En clair, même si l'intitulé du texte mentionne « la protection du pouvoir d'achat », ce n'était pas une justification pour déclarer recevable tout amendement présenté par ses auteurs comme visant cet objectif : encore fallait-il que les amendements aient un lien avec un article du texte et que cet article figure bien dans le champ de notre saisine.

Certains amendements déclarés irrecevables par la commission des affaires économiques seront donc discutés, mais devant la commission des affaires sociales, s'ils ont effectivement été déposés auprès de cette commission. Je pense, par exemple, aux amendements sur la déconjugalisation de l'allocation aux adultes handicapés.

D'autres amendements, en particulier fiscaux, n'avaient manifestement aucun lien avec un article du projet de loi. Mais la discussion de tels amendements trouvera sa place dans l'examen du projet de loi de finances rectificative (PLFR) pour 2022 par la commission des finances, cette semaine même. C'est aussi dans ce cadre que vous pourrez évoquer les tarifs réglementés du gaz, qui font l'objet de l'article 12 de ce projet de loi de finances rectificative.

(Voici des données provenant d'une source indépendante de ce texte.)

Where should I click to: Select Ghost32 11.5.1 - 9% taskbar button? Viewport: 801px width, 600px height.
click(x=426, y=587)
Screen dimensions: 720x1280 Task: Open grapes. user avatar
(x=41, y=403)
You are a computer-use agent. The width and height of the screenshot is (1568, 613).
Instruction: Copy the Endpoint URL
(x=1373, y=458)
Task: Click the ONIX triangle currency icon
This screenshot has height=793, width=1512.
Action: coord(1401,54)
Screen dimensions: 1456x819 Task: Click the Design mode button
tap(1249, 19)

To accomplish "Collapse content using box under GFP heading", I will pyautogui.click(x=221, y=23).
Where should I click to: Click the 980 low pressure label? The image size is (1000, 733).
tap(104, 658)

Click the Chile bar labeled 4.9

S'agissant des amendements sur la protection du consommateur, j'ai retenu ceux visant à lutter contre des pratiques déjà illégales, mais j'ai écarté ceux tendant à encadrer des pratiques licites, notamment en matière de frais bancaires ou de démarchage téléphonique. Les députés Les Républicains en ont déposé un certain nombre à ce sujet.

Enfin, en matière d'énergie, les articles dont nous sommes saisis portent sur la sécurité d'approvisionnement en gaz et en électricité, ainsi que sur l'accès régulé à l'électricité nucléaire. Les autres problématiques, comme la rénovation énergétique, par exemple, ne pouvaient pas être retenues.

Je termine en vous indiquant que le Conseil constitutionnel censure d'office les cavaliers législatifs, sans même que les auteurs d'une saisine les contestent. Dès lors, si le président d'une commission permanente, en commission, ou le Président de l'Assemblée, en séance publique, n'exerce pas un contrôle étroit de la règle constitutionnelle, le risque est élevé que de nombreuses dispositions soient censurées par le Conseil. Ainsi, vingt-trois articles de la loi EGALIM 1 sur un total de quatre-vingt-dix-huit, soit un quart du texte définitif, avaient été déclarés contraires à la Constitution. J'aurais pu citer aussi l'exemple de la loi ASAP, dont j'étais rapporteur.

Au bout du compte, il nous reste 123 amendements à examiner.